The 'preacher {45°}pad' is narrower than my shoulder width. so I'm forced to do the exercise  hands closer together. Any standing curl: I'll hold bar (straight or EZ)  shoulder width.

Thats interesting, I wonder how much more strain could be caused by the hand being closer together.........


----------



## The13ig13adWolf (Jan 9, 2006)

regarding preacher curls, be sure to stay tight at the top of the movement rather than easing the tension.


----------



## ABLQ2 (Jan 9, 2006)

i prefer an ez curl bar on the preacher curl station because the movement feels more natural.

the reason for your tendons being sore is because when you did normal standing curls, you probably failed to bring the weight all the way down to the bottom position where you bicep should be totally taught and (as the sticky says) you should be able to flex your tricep.  i have no science to back up this reasoning but i noticed the same thing when i first began working out back in the day.  when you really think about it though, the portion of a preacher curl where your arm is working hardest against gravity is the lower part of the lift - halfway through the lift, you just pull the weight back, rather than continue to bring it up.  thats why i still prefer strait bar curls with my elbows pull slightly back.  if you have trouble with your torso moving, put your back against the wall, or get a bicep blaster.  

a lot of people fail to recognize that free weights have their weakness as well... they only work against gravity.


----------



## CowPimp (Jan 9, 2006)

The reason you find preacher curls hard to do is two-fold: muscles are designed to exert the most force when the moment arm is naturally the longest and because the force curve is altered from your standard curl variations.  

Basically, the biceps exert the most force when your elbow is at a 90 degree angle because naturally that is where it will encounter the most resistance.  When you put your elbows on an angled pad, you now encounter the most resistance at a more obtuse angle.

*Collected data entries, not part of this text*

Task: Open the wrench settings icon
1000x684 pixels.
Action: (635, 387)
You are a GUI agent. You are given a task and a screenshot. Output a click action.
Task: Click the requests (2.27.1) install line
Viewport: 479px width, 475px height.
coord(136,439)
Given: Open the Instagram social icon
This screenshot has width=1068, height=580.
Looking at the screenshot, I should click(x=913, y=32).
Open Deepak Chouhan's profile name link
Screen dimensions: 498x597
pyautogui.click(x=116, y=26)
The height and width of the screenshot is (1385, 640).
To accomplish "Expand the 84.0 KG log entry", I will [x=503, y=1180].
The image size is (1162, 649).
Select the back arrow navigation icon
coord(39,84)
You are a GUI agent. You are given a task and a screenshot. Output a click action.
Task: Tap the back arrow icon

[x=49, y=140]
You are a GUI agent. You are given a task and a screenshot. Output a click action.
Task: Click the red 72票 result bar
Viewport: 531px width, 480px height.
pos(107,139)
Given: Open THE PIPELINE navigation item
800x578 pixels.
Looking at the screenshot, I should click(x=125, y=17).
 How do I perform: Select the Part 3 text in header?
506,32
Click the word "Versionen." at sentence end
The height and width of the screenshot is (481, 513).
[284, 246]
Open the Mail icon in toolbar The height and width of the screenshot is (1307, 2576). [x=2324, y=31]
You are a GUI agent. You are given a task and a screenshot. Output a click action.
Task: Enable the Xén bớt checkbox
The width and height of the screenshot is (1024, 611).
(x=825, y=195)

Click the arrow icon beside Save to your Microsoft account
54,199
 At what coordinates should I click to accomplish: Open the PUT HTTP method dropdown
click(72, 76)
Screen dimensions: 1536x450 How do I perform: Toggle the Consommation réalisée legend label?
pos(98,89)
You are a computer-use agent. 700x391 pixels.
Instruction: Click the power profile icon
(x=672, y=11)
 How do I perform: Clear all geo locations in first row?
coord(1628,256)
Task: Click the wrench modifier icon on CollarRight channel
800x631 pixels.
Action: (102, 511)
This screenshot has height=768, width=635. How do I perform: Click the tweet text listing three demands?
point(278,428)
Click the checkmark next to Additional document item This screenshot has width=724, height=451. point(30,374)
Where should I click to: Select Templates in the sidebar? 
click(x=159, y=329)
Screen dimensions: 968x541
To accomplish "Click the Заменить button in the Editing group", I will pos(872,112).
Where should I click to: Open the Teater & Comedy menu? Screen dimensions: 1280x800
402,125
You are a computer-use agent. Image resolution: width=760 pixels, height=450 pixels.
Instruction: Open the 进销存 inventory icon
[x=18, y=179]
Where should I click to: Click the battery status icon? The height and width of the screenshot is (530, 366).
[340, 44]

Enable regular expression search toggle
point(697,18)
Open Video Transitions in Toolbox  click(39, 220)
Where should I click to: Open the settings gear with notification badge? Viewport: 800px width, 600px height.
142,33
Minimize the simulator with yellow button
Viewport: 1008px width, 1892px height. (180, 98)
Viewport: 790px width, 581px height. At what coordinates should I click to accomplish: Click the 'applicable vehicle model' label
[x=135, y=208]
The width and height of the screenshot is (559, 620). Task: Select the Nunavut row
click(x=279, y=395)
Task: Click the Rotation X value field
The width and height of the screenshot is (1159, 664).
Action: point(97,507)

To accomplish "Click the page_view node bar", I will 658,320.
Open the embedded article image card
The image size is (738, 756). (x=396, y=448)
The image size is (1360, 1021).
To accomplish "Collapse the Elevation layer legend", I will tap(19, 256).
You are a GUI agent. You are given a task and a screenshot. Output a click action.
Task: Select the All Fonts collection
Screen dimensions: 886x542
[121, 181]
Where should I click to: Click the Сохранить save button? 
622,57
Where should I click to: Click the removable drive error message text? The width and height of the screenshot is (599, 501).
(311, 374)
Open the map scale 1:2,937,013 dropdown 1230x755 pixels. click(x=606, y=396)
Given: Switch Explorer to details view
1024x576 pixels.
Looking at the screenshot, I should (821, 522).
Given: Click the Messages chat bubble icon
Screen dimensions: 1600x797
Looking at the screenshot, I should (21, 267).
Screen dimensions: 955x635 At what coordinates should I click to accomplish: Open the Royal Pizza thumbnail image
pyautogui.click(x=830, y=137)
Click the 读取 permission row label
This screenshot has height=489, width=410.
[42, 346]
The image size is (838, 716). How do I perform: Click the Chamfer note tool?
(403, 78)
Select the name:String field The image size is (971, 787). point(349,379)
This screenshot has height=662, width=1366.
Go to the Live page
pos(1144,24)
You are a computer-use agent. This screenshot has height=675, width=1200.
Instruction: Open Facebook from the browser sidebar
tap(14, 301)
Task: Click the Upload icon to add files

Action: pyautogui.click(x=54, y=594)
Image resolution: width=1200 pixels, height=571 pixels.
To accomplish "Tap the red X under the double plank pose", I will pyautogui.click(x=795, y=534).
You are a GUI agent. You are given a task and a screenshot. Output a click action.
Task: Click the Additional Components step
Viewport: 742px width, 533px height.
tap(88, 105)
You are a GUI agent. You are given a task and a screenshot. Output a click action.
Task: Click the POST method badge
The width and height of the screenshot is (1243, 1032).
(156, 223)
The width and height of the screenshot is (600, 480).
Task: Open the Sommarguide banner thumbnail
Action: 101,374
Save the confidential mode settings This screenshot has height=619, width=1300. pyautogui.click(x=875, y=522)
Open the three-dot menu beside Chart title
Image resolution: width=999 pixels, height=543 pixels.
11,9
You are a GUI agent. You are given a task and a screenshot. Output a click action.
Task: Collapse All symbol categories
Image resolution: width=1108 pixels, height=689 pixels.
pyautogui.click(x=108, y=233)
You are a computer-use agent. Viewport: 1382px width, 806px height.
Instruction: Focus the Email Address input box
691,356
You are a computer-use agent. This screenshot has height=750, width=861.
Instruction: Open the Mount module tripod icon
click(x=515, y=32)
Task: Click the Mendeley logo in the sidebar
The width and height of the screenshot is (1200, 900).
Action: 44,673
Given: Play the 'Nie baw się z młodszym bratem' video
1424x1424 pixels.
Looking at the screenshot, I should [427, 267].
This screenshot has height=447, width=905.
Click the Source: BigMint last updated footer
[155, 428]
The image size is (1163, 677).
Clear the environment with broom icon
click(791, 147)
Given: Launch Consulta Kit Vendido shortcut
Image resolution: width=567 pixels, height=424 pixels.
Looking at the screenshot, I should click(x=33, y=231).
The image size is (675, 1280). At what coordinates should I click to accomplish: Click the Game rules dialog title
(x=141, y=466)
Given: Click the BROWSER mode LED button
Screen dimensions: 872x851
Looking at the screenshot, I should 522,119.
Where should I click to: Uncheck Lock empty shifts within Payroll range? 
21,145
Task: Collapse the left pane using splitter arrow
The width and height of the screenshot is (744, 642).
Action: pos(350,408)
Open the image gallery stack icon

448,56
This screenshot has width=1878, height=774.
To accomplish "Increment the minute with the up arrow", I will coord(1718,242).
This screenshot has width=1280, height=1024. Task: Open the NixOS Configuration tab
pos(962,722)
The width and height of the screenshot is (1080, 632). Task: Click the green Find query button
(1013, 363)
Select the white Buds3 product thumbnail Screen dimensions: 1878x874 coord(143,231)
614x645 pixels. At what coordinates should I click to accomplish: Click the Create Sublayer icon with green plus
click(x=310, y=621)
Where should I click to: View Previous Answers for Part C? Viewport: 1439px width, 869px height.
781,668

Also, because the force curve is altered in this manner, you are not very neurologically efficient at following this pattern compared to a plethora of other curl variations.  Your strength will probably get a little burst initially and then taper off as your adapt.


----------



## Nick+ (Jan 9, 2006)

Thanks, good info .   

I'll stick with the straight bar for the minute...............(as I'm using the EZ standing, just for variety)


----------



## lil2fiddyguy (Jan 10, 2006)

I have only tried them a couple times. I was kicked out of church for it though. dOh! bad jokE. ctrl+z ctrl+z!!


----------



## musclepump (Jan 11, 2006)

If done properly then preachers curls are fantastic.


----------



## Tier (Jan 11, 2006)

I do DB preacher curls, Barbell standing curls, then hammer curls
2 sets each


----------



## BoneCrusher (Jan 11, 2006)

As everyone else is saying preachers rock.  I love preachers and highly recommend you build them into your workouts.  They do tend to show the weak spots in your bi's as you've already noticed.  If the pain is in the sides of your bi's close to the elbow go very easy and light till that pain backs off or you will tear your bicep like I did ... it really sucks.  Sat me out for eight frickin months before I healed up well enough to lift heavily again.

Anyways enjoy the preachers mayn.


----------



## Nick+ (Jan 12, 2006)

BoneCrusher said:
			
		

> As everyone else is saying preachers rock. I love preachers and highly recommend you build them into your workouts. They do tend to show the weak spots in your bi's as you've already noticed. If the pain is in the sides of your bi's close to the elbow go very easy and light till that pain backs off or you will tear your bicep like I did ... it really sucks. Sat me out for eight frickin months before I healed up well enough to lift heavily again.
> 
> Anyways enjoy the preachers mayn.



After the last workout my biceps near the elbow were _very_ sore for about three days . And that's after using sod all weight  {17kgs/37lbs x 5reps + 15kgs/33lbs x  10 + 8 reps}. I'll go easy on the weight after hearing about tears ....... 

I'm quite accomplished at doing my back in(every couple of months) , don't want to start wrecking the biceps too.........


----------



## DOMS (Jan 12, 2006)

Preachers are great.  The reason that you can only use so little weight is that they're a single-joint exercise (isolation) and you can't use any body English to work it up.

As for you're bicep hurting close to the elbow, yes, like PWGriffin said, it's likely the tendon.  What little I've read about suggests that improper preacher curls can cause damage to the tendon.  Just make sure that you warm up first and that you use muscle to bring the weight down and not gravity.   As always, don't let your ego decide how much weight to lift.

The soreness that I experienced went away after a while. Just give it some time.


----------